Don't misunderstand. Niccol deserves a great deal of credit for turning Chipotle Mexican Grill back into a quick-service champ. He took the helm at a time when the brand was still damaged in the wake of a series of incidents in which customers contracted foodborne illnesses such as norovirus at its restaurants. With or without those reputation-dinging missteps, the Tex-Mex restaurant chain just felt a little flat thereafter.
Niccol reinvigorated the company with initiatives like a rewards program, menu overhauls like the addition of carne asada, and a sweeping digitalization of the chain's operation. Sales growth reaccelerated under his leadership, and for good reason.
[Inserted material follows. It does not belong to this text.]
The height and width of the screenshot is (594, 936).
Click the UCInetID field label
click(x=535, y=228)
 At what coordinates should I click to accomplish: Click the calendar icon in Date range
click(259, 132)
This isn't one of those cases like former Apple CEO Steve Jobs or former General Electric chief Jack Welch, however, where a high-profile CEO is practically synonymous with -- and inextricably linked to -- the company. Chipotle will do just fine without Niccol in charge because his handiwork will be left behind, delivering a lingering positive impact.
That doesn't necessarily mean other investors are ready to suddenly change their minds about this company's foreseeable future. Plenty of investors are still shell-shocked, and could remain so for some time. The stock could reflect this shock for a while.
It won't reflect it forever though. Better to step in now rather than hope you spot any brewing recovery in Chipotle's share price before it starts getting traction in earnest.
ASML Holding
ASML Holding's (ASML -1.80%) current share price of around $920 is more than 20% below analysts' consensus target of nearly $1,194, and the vast majority of the analysts covering the company still consider the stock a strong buy despite its recent weakness.
It's not a household name. Odds are good, however, that someone in your household regularly uses products manufactured by its equipment.
ASML builds equipment used to manufacture computer chips. There are several technologies that can be used in chip fabrication, but ASML's core technology is arguably the best of them: It's among the fastest, it's the cheapest, and most importantly, it's the best choice when it comes to making today's highest-performing chips. ASML's high-end tools use a technique called extreme ultraviolet (EUV) lithography -- light-based masking that essentially sprays a semiconductor into existence.
Its systems aren't cheap. The going rate for just one of ASML's highest-end chipmaking platforms is on the order of $370 million. Chip companies will certainly postpone buying more of this equipment at times when such big investments don't make a great deal of financial sense relative to demand. ASML is also a frequent target of intellectual property theft and unlicensed use of its patented technology.
However, Netherlands-based ASML is quite resilient in the long run. There's just too much IP packed into its systems for rivals to easily copy, and there's too big of a barrier to entry for most would-be competitors to knock it off its market-leading perch. ASML is estimated to control the vast majority of the EUV market.
There's also no getting around the fact that its regular customers like Intel and Qualcomm can't forego buying its newest and best lithography equipment when their competitors are shelling out for the most updated versions of ASML's tech.
The company is predicted to deliver revenue growth of only a little over 4% this year. However, current macroeconomic challenges aside, analysts believe its sales growth rate will accelerate to a whopping 33% next year as we enter the era of AI-capable mobile chips and the next phase of growth in artificial intelligence data centers.